Josef Mengele, der Lagerarzt von Auschwitz, entkam 1949 nach Südamerika, wo er dreißig Jahre lang lebte, zunächst unbehelligt im Argentinien der Peron-Zeit, dann auf der Flucht zurückgezogen in Paraguay und Brasilien. Anders als Eichmann wurde Mengele nie gefasst und für seine grausamen Menschenversuche und unzähligen Morde nicht zur Rechenschaft gezogen. Olivier Guez zeichnet in diesem Doku-Roman anhand von Zeitzeugenberichten und den Aufzeichnungen von Mengele das Bild eines skrupellosen und unverbesserlichen Mannes, der auf seiner Flucht immer stärker isoliert in Paranoia, Krankheit und Selbstmitleid abrutscht.
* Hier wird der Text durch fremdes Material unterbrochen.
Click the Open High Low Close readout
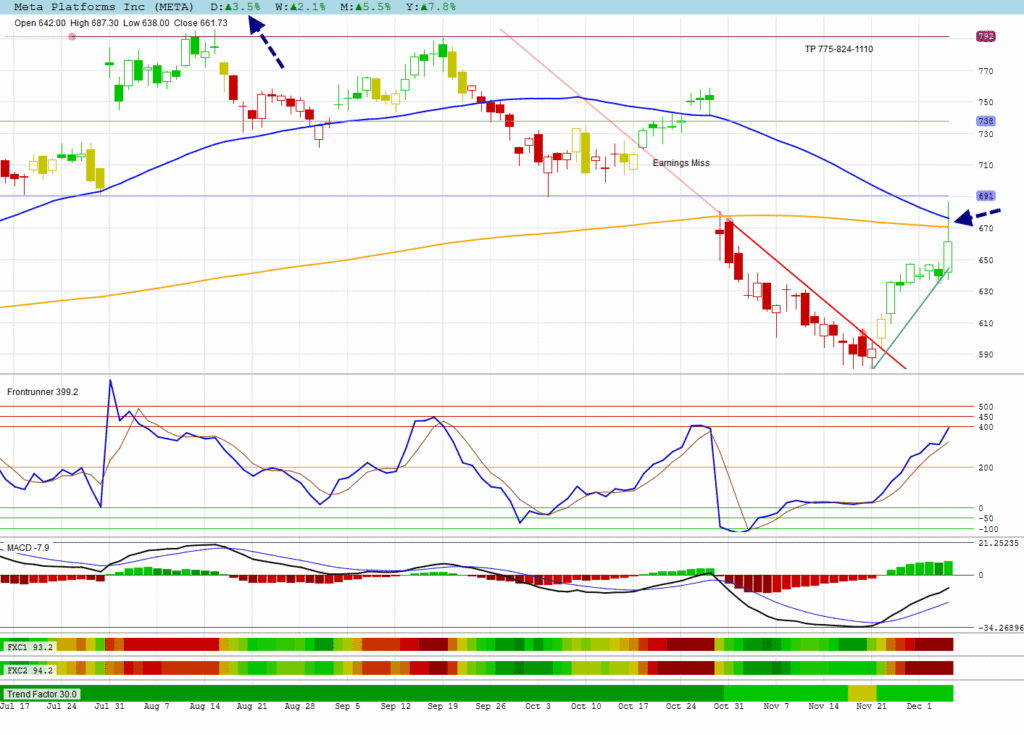 120,22
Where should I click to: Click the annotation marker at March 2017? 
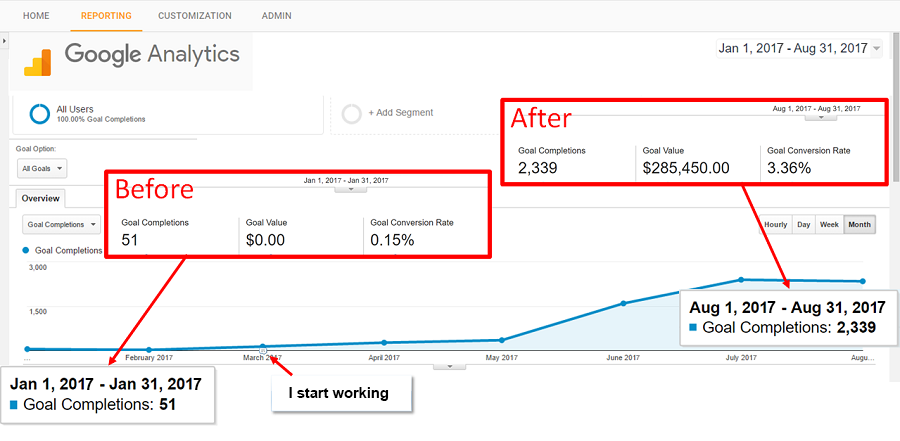(263, 351)
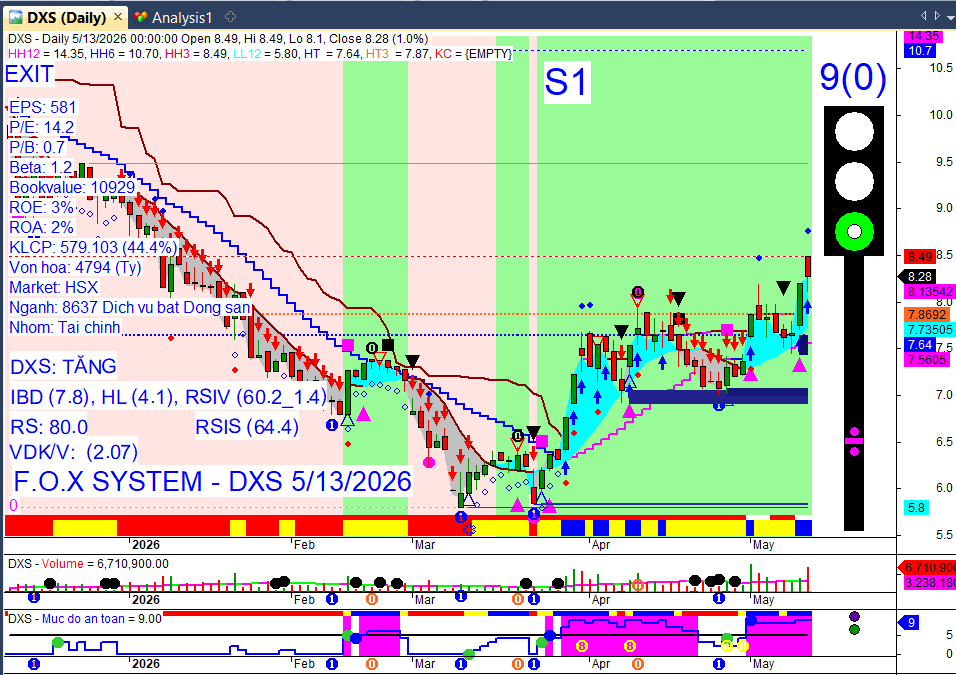Viewport: 956px width, 675px height.
Task: Click the blue 9 safety level axis tag
Action: (x=909, y=623)
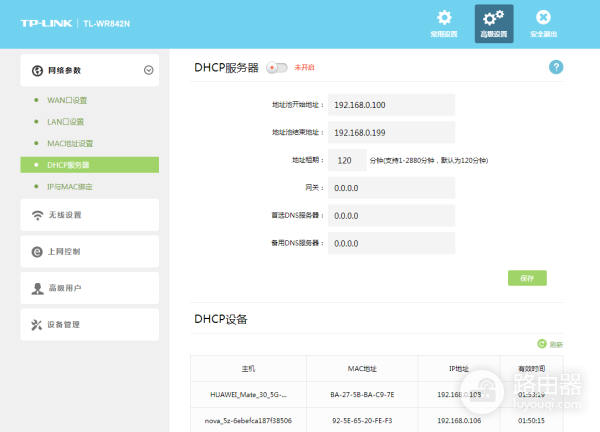Open the 高级设置 gears icon
This screenshot has height=432, width=600.
point(493,18)
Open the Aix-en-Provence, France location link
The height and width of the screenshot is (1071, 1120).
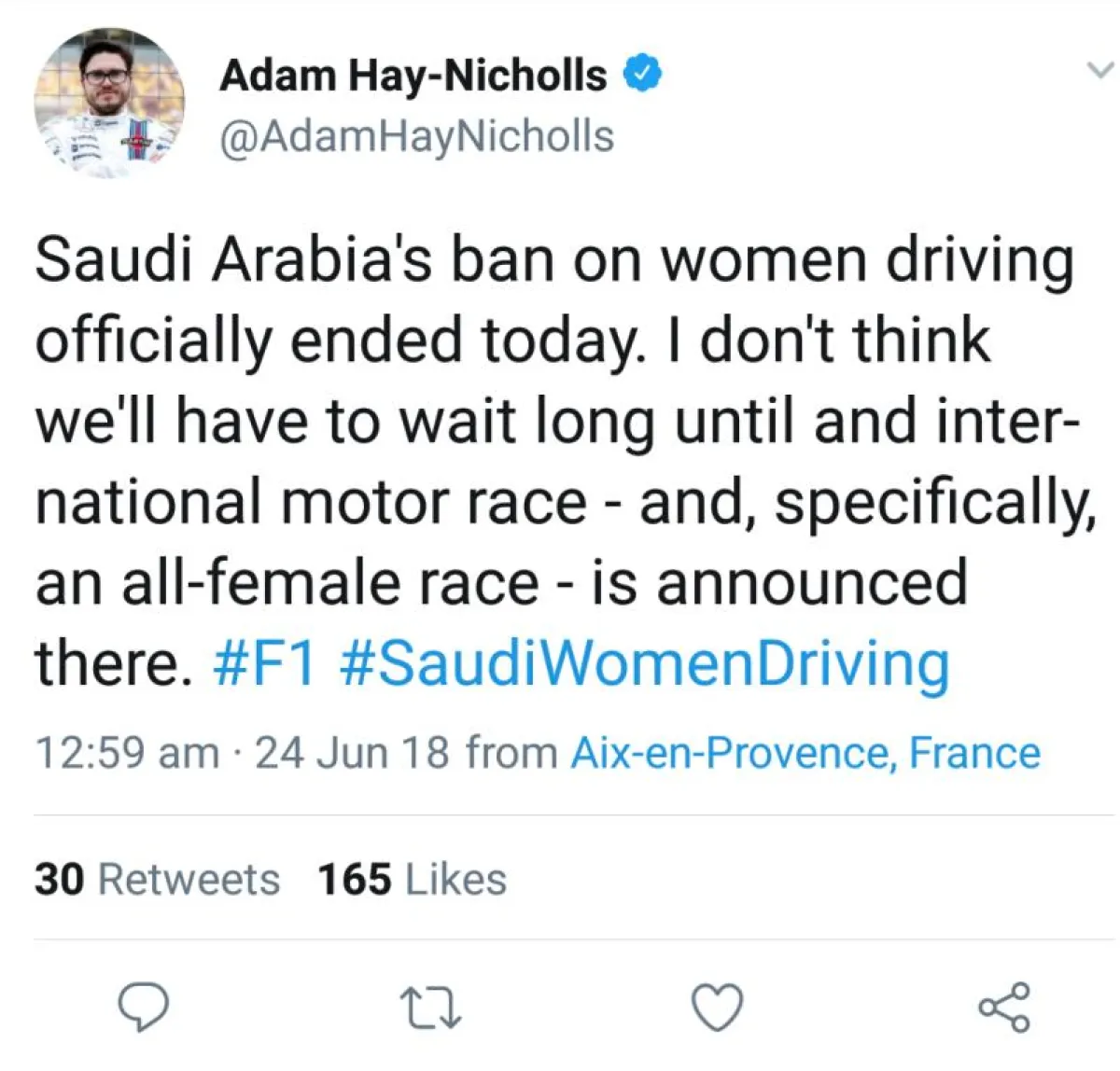pos(805,753)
Guez, der am Drehbuch für den Film "Der Staat gegen Fritz Bauer" mitgeschrieben hat, gelingt der schwierige Balanceakt, Mengele durch die Darstellung seines Innenlebens zugleich nahe zu kommen, ohne jedoch Mitgefühl oder Faszination auszulösen. In Frankreich 2017 zu recht mit dem Prix Renaudot ausgezeichnet.

Christiane Frohmann: Präraffaelitische Girls erklären das Internet, Berlin 2018.
Was tun, wenn man noch einen Lektüretipp braucht? Richtig, man fragt die Kolleginnen und Kollegen auf Twitter nach ihrem Lieblingsgeschichtsbuch 2018 von einer Historikerin. Danach hatte ich allerdings die Qual der Wahl zwischen rund 25 hochklassigen Publikationen. Wenn ich mich für dieses knapp 150seitige Buch entschieden habe, dann, weil es intelligent, witzig, feministisch und grafisch ansprechend gemacht ist und damit ein wirklich gutes Geschenk abgibt. Christiane Frohmann gibt Gemäldeausschnitten aus dem Ende des 19. Jahrhunderts, die Frauen entrückt und zumeist leichenblass-seelenlos zeigen, mit kurzen Tweet-Aphorismen zum Verhalten im Internet einen zeitgenössischen Sinn. Mit diesem Remix ironisiert sie beides zugleich. Vor allem aber erhalten die präraffaelitischen Girls über das Reflektieren des eigenen Tuns ihre Souveränität zurück. Twitterstorians werden sich über dieses Geschenk auf jeden Fall freuen.